As we drank our Merlot in a living room of a deteriorating, dusty, maintenance-deferred plantation near Ridgeland, we learned more about Marlena, Dresden and the older man in the tartan. Apparently she was tasked with picking-up these incendiaries — from the roof of her apartment building — and throwing them into the street. I don’t remember how she grabbed hold of these flares — if gloves or tongs or water were involved — but I was interested in their conversation. But more than this I was impressed that these two people, smiling, wine goblets in hand, had been in close proximity on Feb. 13, 1945, under different circumstances.

Dresden was bombed and burned right at the end of World War II. Thousands of civilians were killed in this raid and for many years the necessity of that raid has been debated. But on this bright, sun-washed Lowcountry afternoon I watched two people talk with remarkable candor and apparent detachment about what they did on that evening long ago. 

Eventually Herman and Marlena moved their practice to Charleston where there was more work as that city experienced dramatic growth. Slowly, incrementally we lost touch until Marlena was diagnosed with cancer. Then, I remember my wife sitting on the foot of her bed when Marlena said, “This is so unfair…”

After Marlena died Herman expanded his Charleston practice and we saw even less of him. And then we were thunderstruck to hear that Herman was in the ICU at Roper Hospital. 

We drove up one Friday evening and found Herman heavily sedated — though the nurse, Kelly, said that he could probably hear us. And so we talked (loudly) of parties on Port Republic Street, of the four of us trying to haul a cast-iron tub down narrow stairs from their second story bathroom. But the thing I could not get out of my head as we talked and laughed was the cloud that must have descended on all German children after World War II. They were not just a defeated people — they were the issue of a jackboot-wearing, black-hearted race that very nearly killed every Jewish person on the European continent. 

Just how does a child deal with that?  

We never really touched on that topic — we sometimes got close but I don’t think we hit it dead on. Not directly. Not that I remember. 

But one wonders about the consequence to children who have seen their country discredited, their fathers dishonored, their leaders put in the dock for war crimes. How do they function, as adults, when they have known worldwide condemnation? 
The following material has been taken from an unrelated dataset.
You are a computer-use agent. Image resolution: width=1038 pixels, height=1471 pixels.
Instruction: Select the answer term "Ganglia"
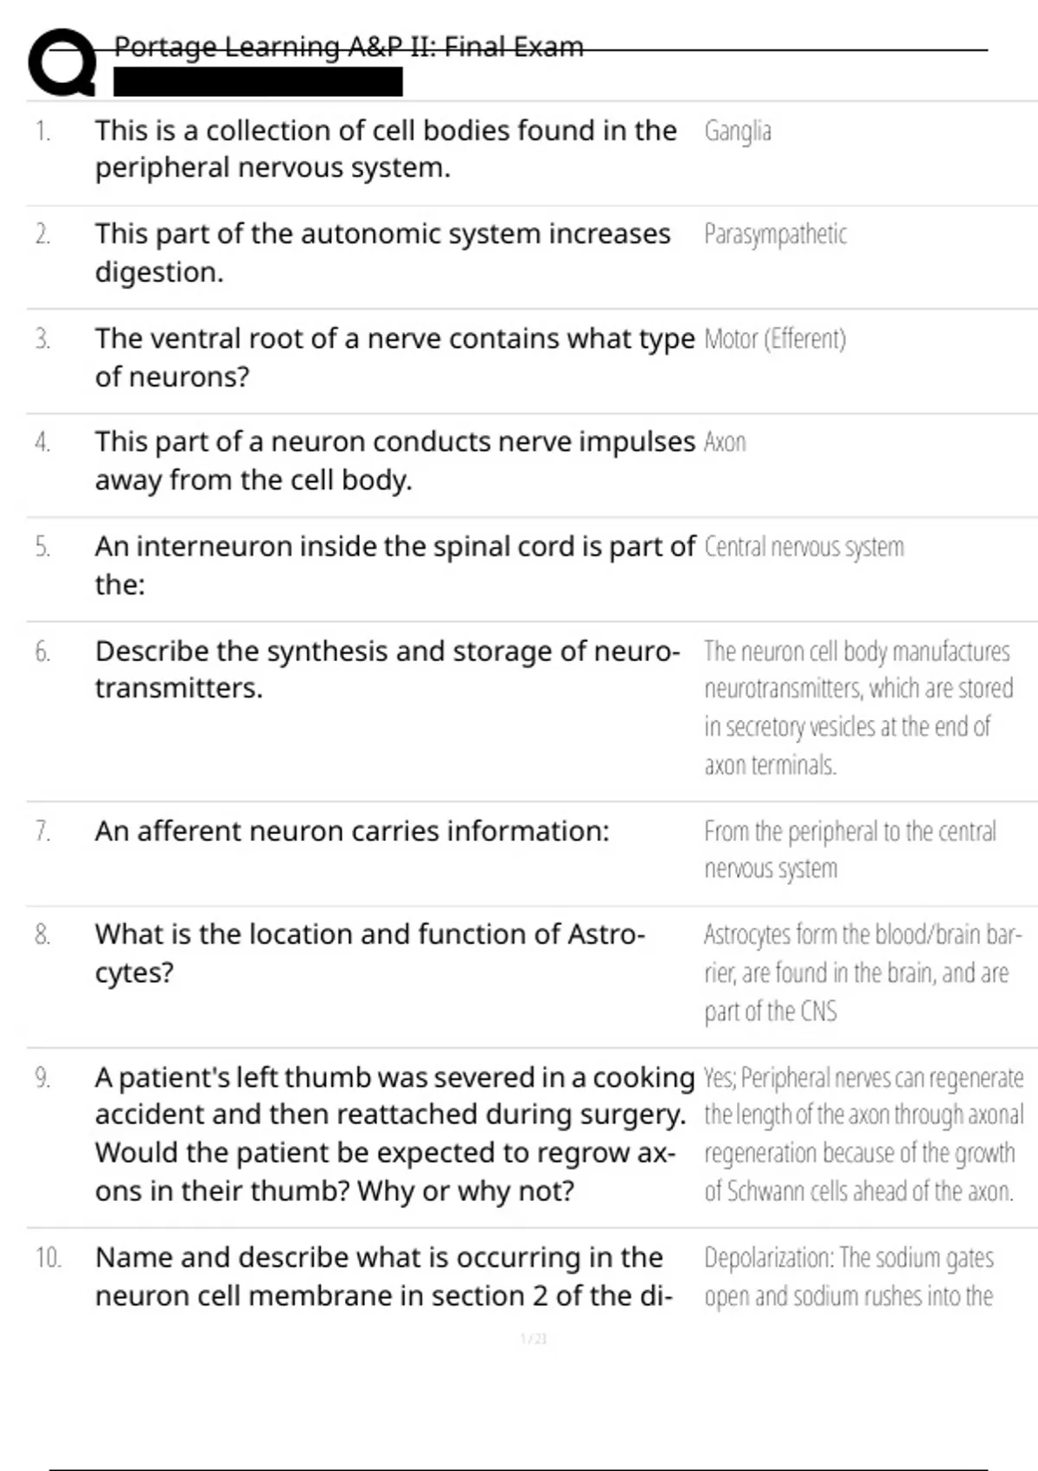coord(737,132)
Herman and Marlena Denzinger somehow fought their way through any guilt they might have inherited, becoming successful architects who lived good, productive lives in South Carolina and leaving a host of brick and mortar buildings attesting to their creativity. And if one worries about their own children in these troubling and confusing times, one should take heart in the resilience of Herman and Marlena Denzinger — and the resilience of children.